**Exercise description**
Copy out each line of the data that contains "will".

**Raw data**

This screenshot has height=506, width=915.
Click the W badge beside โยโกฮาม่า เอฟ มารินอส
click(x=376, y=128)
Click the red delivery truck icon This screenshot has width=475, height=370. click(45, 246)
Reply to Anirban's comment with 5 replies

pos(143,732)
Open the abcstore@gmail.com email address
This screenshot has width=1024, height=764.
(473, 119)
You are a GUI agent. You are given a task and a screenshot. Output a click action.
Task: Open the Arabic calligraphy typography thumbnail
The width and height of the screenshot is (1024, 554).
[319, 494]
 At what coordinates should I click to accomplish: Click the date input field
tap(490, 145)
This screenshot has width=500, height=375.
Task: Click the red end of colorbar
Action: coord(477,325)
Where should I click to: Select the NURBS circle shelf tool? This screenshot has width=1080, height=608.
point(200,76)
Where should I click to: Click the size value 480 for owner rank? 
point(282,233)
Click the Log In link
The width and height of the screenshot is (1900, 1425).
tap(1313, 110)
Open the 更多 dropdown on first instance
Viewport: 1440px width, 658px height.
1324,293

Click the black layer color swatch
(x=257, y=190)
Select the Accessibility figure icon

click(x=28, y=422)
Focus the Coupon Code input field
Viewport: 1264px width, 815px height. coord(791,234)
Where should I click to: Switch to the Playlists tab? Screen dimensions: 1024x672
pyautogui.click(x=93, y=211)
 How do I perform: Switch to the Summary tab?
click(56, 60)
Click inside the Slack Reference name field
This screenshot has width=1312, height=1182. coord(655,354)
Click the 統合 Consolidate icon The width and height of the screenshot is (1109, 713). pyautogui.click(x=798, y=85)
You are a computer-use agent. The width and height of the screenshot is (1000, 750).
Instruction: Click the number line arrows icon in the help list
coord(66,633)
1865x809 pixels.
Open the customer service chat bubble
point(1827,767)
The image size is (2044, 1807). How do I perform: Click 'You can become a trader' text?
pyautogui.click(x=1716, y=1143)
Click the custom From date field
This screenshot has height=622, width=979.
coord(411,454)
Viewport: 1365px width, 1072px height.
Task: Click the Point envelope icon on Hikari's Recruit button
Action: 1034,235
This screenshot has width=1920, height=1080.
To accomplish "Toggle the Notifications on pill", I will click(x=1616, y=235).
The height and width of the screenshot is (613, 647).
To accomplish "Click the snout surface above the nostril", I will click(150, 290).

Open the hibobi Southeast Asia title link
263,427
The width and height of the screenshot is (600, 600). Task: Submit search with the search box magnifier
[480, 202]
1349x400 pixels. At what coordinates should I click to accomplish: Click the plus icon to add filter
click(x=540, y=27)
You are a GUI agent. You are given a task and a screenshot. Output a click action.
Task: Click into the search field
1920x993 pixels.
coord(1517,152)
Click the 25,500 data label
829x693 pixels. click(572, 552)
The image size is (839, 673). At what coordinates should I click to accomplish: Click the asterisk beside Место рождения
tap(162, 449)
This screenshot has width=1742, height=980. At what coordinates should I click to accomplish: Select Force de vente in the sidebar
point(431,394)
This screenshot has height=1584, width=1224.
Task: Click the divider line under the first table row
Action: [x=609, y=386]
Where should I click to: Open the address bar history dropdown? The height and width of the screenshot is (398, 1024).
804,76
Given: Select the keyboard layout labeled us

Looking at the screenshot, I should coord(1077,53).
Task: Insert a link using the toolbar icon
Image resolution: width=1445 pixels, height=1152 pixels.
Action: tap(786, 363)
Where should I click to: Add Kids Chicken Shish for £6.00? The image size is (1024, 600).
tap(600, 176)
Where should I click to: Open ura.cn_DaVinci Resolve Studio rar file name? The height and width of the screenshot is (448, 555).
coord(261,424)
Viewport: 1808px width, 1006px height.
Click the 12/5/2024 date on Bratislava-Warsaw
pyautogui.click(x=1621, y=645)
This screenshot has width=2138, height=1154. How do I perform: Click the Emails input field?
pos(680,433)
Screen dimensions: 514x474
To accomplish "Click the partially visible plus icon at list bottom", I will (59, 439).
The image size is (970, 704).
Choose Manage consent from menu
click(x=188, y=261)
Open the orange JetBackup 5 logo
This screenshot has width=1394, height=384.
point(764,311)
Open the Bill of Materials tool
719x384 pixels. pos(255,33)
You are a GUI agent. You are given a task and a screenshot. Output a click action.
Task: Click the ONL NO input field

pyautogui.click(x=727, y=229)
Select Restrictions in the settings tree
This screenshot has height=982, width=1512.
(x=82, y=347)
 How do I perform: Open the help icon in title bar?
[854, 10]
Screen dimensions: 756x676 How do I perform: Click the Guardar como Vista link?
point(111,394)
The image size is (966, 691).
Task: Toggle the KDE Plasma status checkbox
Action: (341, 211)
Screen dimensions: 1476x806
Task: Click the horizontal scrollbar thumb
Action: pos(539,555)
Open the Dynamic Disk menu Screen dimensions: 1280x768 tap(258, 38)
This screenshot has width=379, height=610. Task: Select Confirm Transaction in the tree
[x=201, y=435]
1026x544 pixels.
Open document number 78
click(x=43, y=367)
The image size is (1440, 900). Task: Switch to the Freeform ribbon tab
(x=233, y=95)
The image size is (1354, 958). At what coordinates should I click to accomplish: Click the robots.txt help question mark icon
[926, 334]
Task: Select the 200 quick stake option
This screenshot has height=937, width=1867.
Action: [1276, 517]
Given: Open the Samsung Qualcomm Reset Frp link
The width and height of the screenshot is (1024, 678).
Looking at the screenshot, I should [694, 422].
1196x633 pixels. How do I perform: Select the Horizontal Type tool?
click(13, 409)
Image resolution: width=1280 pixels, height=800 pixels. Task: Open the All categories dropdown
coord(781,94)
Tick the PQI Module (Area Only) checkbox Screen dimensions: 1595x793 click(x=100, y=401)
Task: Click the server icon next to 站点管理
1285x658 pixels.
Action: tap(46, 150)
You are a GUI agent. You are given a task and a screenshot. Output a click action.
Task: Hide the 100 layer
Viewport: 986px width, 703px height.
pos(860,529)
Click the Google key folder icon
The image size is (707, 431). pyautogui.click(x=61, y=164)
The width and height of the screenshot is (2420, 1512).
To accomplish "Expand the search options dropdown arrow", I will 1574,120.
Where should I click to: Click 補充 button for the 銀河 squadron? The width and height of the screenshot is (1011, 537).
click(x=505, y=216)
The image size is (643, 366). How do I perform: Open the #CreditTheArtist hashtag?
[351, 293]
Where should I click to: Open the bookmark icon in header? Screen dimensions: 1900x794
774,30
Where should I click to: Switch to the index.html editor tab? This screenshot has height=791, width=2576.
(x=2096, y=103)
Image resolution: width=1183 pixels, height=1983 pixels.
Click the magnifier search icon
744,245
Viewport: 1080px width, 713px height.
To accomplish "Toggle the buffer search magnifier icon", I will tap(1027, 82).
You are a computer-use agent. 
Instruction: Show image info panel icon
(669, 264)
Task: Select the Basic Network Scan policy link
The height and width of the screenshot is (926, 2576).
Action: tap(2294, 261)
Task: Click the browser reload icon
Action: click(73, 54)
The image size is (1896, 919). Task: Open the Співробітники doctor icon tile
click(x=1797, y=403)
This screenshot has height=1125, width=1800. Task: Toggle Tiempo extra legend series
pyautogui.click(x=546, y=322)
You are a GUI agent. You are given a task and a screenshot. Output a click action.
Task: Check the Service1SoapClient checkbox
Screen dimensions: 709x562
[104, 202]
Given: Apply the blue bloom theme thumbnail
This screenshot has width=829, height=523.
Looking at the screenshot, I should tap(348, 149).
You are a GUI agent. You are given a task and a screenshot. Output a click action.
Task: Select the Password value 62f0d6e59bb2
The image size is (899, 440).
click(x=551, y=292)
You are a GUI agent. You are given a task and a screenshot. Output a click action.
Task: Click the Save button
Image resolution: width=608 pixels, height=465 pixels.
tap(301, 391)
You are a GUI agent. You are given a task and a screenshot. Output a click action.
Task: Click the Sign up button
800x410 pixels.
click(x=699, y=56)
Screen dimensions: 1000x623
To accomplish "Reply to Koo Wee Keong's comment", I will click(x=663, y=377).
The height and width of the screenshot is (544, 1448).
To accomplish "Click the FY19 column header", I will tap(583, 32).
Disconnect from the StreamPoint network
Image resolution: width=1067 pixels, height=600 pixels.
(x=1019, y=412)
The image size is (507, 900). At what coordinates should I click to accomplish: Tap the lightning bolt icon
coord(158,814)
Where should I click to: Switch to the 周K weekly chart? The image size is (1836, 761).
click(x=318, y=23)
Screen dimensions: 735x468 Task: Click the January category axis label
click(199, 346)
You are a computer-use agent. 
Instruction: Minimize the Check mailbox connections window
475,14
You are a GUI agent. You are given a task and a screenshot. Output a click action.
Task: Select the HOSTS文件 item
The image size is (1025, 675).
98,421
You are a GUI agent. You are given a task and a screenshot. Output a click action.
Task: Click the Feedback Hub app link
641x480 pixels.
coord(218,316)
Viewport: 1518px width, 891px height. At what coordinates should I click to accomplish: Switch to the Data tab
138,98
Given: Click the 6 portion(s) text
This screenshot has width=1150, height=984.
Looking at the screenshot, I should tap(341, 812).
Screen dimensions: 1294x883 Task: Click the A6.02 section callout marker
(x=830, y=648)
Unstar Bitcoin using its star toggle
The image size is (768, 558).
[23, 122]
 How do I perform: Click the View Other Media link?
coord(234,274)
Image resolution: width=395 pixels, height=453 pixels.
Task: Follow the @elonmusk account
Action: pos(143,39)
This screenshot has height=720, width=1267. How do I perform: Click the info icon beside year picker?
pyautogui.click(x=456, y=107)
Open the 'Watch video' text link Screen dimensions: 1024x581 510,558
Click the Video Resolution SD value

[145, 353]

**Result for this exercise**
To accomplish "Toggle the Notifications on pill", I will click(x=1616, y=235).
To accomplish "Click the snout surface above the nostril", I will click(150, 290).
To accomplish "Click the partially visible plus icon at list bottom", I will (59, 439).
To accomplish "Expand the search options dropdown arrow", I will 1574,120.
To accomplish "Toggle the buffer search magnifier icon", I will tap(1027, 82).
To accomplish "Reply to Koo Wee Keong's comment", I will click(x=663, y=377).
To accomplish "Click the FY19 column header", I will tap(583, 32).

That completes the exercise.